* _Aim 1_:
Reproduce the blog post between "I've said it" and "this one out.", inclusive.

* _Passage_:
--- Begin ---

Sunday, November 27, 2022

The spirit of the staircase

A short email exchange about computational literary studies, since Leiter realized who I was and blocked my response—I didn't try very hard to hide—and I still blew the chance to make what's now the best one. 

I dealt with Moretti years ago (use google for Moretti and Cosma Shalizi) but things have changed. Now it's enough to say that if Moretti thinks that we should "stop reading books", then maybe the "counting, graphing, and mapping" he prefers should be directed towards the works of Moretti, Pogge, Ludlow and McGinn, to help us to understand the correlation of pedantry and sexual harassment

I've said it all before but not about Moretti's technophilia. He makes it easy, but I'd missed it.

The university belongs, like the church and the military, to the social institutions that are situated at a considerable distance from democracy and adhere to premodern power structures.”

Moretti and his brother need to sort this one out.

And this ties to Leiter again. 

"Should one not teach philosophers guilty (or possibly guilty) of sexual harassment?" 

Is it still teaching philosophy if it includes subtext?

I should add my side of the email exchange. I will, later.

Dean C. Rowan responding to me at Leiter's
Collini does not mention one avenue of literary research that is inviting increasing traffic: computational literary studies (CLS). I wonder whether Guillory treats it. CLS does at least purport to say what one species of "research" should look like, and its proponents argue that it is necessary as a corrective to traditional literary criticism, which ultimately relies on subjective judgment. For a good starting point, see Nan Z. Da, "The Computational Case Against Computational Literary Studies" in Critical Inquiry, v.45, no.3, spring 2019. Da's article is useful, because it surveys a number of computational techniques deployed by CLS researchers, and also because it spawned an interesting debate about the accuracy of Da's criticisms. CLS springs from increases in computing power and efficiencies, but also from reaction to New Critical prescriptions of "close reading." Franco Moretti's Distant Reading is perhaps the leading text in this respect. So here we have a fork off of the tradition of Anglo-American literary studies whose object is no longer "the" literary text and whose purpose is no longer the achievement of a balance of interpretive factors--intention, history, biography, form, and so forth--to render a meaningful reading of the text. Rather, the object of CLS is expansive bodies of literary texts unreadable as such by any individual scholar. The outcome of a successful CLS study should be to tell us about formerly unacknowledged objective literary characteristics of the aggregate texts. Da has plenty to say about how reliably this model is executed. The relevance of all of this to the OP is that CLS, having the trappings of "objective" study, imports to literary studies a quality of professional discipline evidently wanting in traditional literary criticism.

I can't imagine philosophy deploying anything like a CLS. To do so would turn the study of philosophy into the study of the literature (or aggregate texts) of philosophy. But I've been blabbing here for a couple days. Thanks to Hello Again for chiming in. Anybody else?

--- End ---

* _Data in this exercise_:
--- Begin ---

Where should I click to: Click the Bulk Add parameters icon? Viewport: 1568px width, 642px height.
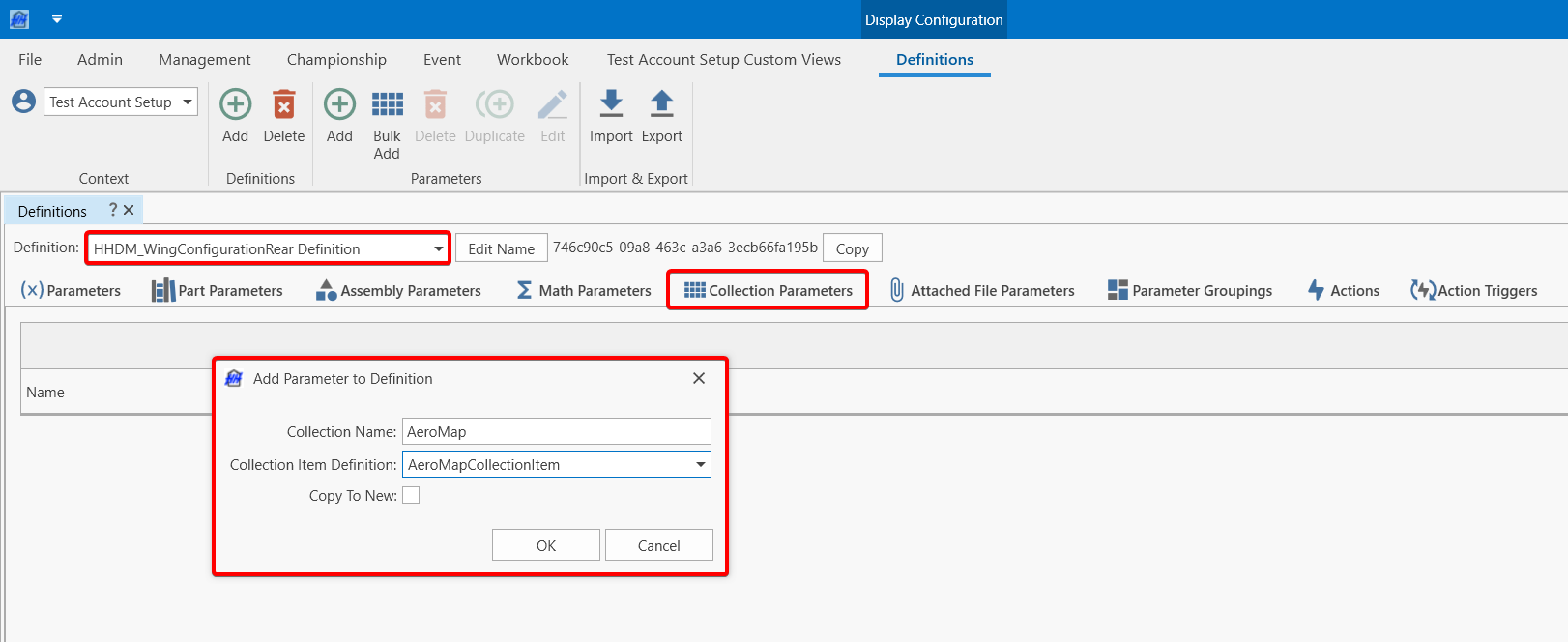387,104
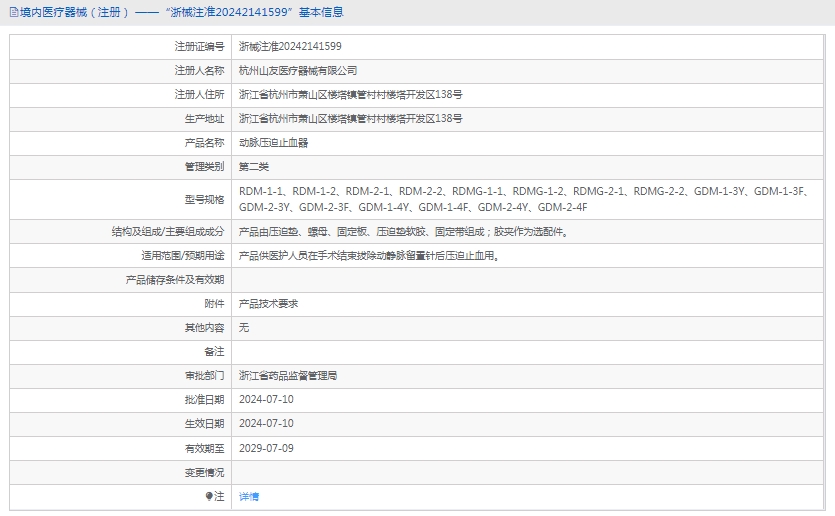Click the 其他内容 value 无
This screenshot has height=516, width=835.
[244, 327]
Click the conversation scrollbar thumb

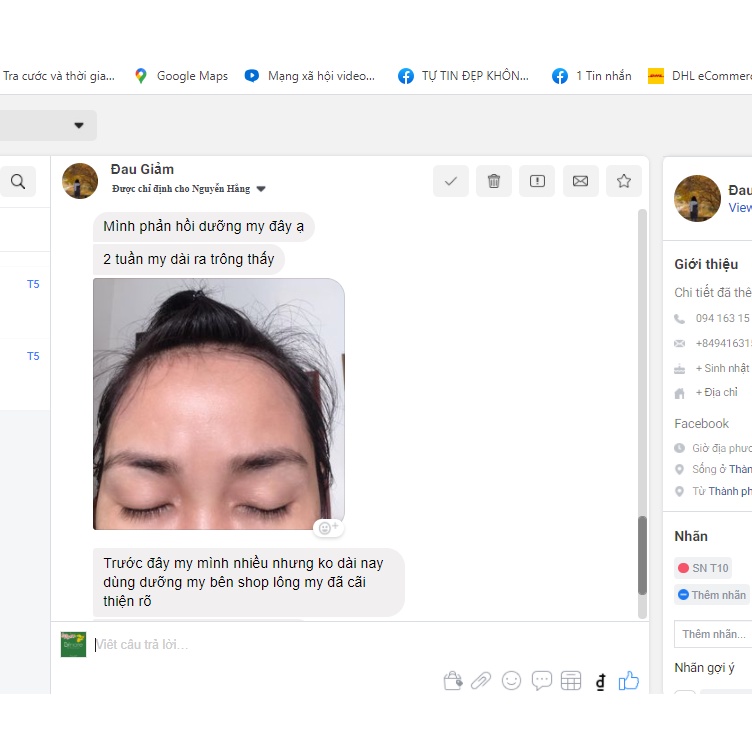coord(643,555)
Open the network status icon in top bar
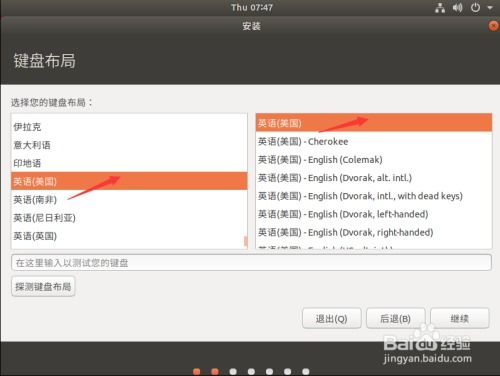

--- End ---

* _Aim 2_:
Present the lines of the rows above as a numbered list, skipping blank lines and leaving out the pictures.

* _Final answer 1_:
I've said it all before but not about Moretti's technophilia. He makes it easy, but I'd missed it.

The university belongs, like the church and the military, to the social institutions that are situated at a considerable distance from democracy and adhere to premodern power structures.”

Moretti and his brother need to sort this one out.

* _Final answer 2_:
1. Where should I click to: Click the Bulk Add parameters icon? Viewport: 1568px width, 642px height.
2. 387,104
3. Click the 其他内容 value 无
4. This screenshot has height=516, width=835.
5. [244, 327]
6. Click the conversation scrollbar thumb
7. coord(643,555)
8. Open the network status icon in top bar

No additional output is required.